EXERCICES >>
- A) Quelle version de Mac OS X tourne sur l'iMac de l'auteur de la discussion sur l'iPod non reconnu par iTunes ?
- B) Recopiez mot pour mot le passage de la discussion sur l'iPod non reconnu par iTunes qui va de "# ipod non reconnu" jusqu'à "le bureau IMAC.".
- C) Reprenez la discussion sur l'iPod non reconnu par iTunes et écrivez la suite à partir de l'endroit où elle s'arrête.

TEXTE PRÉSENTÉ >>
+--

# ipod non reconnu par itunes sur imac Mac os x 10.6.2



## didz3001 (1 Mars 2010)

Bonjour,

J'ai une ipod nano 4GO acheté en 2006. Je viens de passer sur mac. J'ai un IMAC avec MAC OS X - 10.6.2.
J'ai installé la dernière version de ITUNES, mais lorsque je branche mon IPOD, via le cordon USB, ITUNES s'ouvre mais n'affiche pas mon IPOD. Il est pourtant reconnu sur le bureau IMAC. 
Impossible de l'afficher!!!

Quelqu'un peut-il m'aider???


----------



## didz3001 (3 Mars 2010)

bon ben je vois que personne n'a de réponse à me fournir. J'ai réinitialisé mon Ipod, mais toujours par reconnu dans ITUNES.
Je ne vois qu'un chose, c'est de désinstaller itunes et de le réinstaller, mais je doute de l'efficacité de l'opération car j'ai téléchargé la dernière version d'Itunes.

+--

DONNÉES SOURCES >>
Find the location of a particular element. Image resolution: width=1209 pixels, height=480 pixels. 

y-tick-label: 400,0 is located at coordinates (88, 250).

+--

CORRIGÉS >>
- A) Mac OS X 10.6.2.

- B)
# ipod non reconnu par itunes sur imac Mac os x 10.6.2



## didz3001 (1 Mars 2010)

Bonjour,

J'ai une ipod nano 4GO acheté en 2006. Je viens de passer sur mac. J'ai un IMAC avec MAC OS X - 10.6.2.
J'ai installé la dernière version de ITUNES, mais lorsque je branche mon IPOD, via le cordon USB, ITUNES s'ouvre mais n'affiche pas mon IPOD. Il est pourtant reconnu sur le bureau IMAC.

- C)
Si quelqu'un a une autre idée... merci de m'en faire part.


----------



## Sly54 (3 Mars 2010)

Pas d'idée.

Mais as tu regardé les fils qui parlent de la même chose : tu les trouve tout en bas de cette fenêtre, sur la gauche. Il y aura peut être de bonnes idées


----------



## Macuserman (3 Mars 2010)

Hello !

Sur Windows, tu as activé l'utilisation comme disque dur par hasard ?
Il est toujours reconnu sous Windows ?


----------



## jerome69300 (3 Mars 2010)

Bonjour,
J'ai exactement le même problème (même OS, même version à jour d'iTunes) : mon Ipod est reconnu sur le bureau, Itunes s'ouvre quand je le connecte, mais il n'apparait pas dans iTunes.
Dans mon cas, le problème vient peut être du fait que je viens d'acheter un nouvel iMac, et qu'avant mon iPod était synchronisé avec iTunes sur mon ancien PC sous Windows.

Merci pour vos conseils à un débutant dans le monde Mac (jusqu'à maintenant, tout allait bien...)


----------



## Macuserman (3 Mars 2010)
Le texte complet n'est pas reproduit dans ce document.